In DART-A High Level Software Def ined Radio Platform Model for Developing the Run-time Controller, Palkovic, Declerck, Avasare, Glassee, Dewilde, Raghavan, Dejonghe, and Van der Perre describe a platform model framework, which is used to develop reactive controllers for cognitive radio applications requiring rapid switching of modulation and coding schemes when channel conditions change. The applicability of the method is verified by comparing against transaction level modeling simulations.

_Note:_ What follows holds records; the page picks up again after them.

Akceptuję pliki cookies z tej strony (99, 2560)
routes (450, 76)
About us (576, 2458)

In Multi-rate Polyphase DSP and LMS Calibration Schemes for Oversampled ADCs, Gupta, Tang, Paramesh, and Allstot propose adaptive techniques to estimate and correct errors of low-performance analog circuits in the digital domain. This allows relaxing the design constraints for the analog front-end, resulting in lower power consumption. The experiments show significant power savings compared to sigma-delta A/D converters designed with conventional methods.
We conclude the special issue with two papers on biomedical signal processing systems. In Low-energy Formulations of Support Vector Machine Kernel Functions for Biomedical Sensor Applications, Lee, Kung, and Verma develop a formulation for the kernel function of a support-vector machine classifier that can substantially reduce the real-time computations involved in some biomedical applications. Using clinical patient data for EEG-based seizure detection and ECG-based arrhythmia detection, they show that the polynomial transformation yields accuracy performance comparable to the most powerful available transformation (i.e., the radial-basis function). The proposed formulation reduces the energy by over 2,500× in the arrhythmia detector and 9.3-198× in the seizure detector.
In A Fully Implantable, Programmable and Multimodal Neuroprocessor for Wireless, Cortically Controlled Brain-Machine Interface Applications, Zhang, Aghagolzadeh, and Oweiss present the design and implementation of a neuroprocessor for conditioning raw extracellular neural signals recorded through microelectrode arrays chronically implanted in the brain of awake behaving rats. The neuroprocessor design exploits a sparse representation of the neural signals to combat the limited wireless telemetry bandwidth. They demonstrate a multimodal processing capability inherent in the neuroprocessor to support a wide range of scenarios in real experimental conditions. The neuroprocessor supporting 32 channels has been fully implemented on a 5 × 5 mm nano-FPGA, and the prototyping resulted in 5.19 mW power consumption.
We would like to thank all of the authors of this special issue for their contributions. We would also like to thank the anonymous reviewers for their efforts in ensuring the quality of the papers.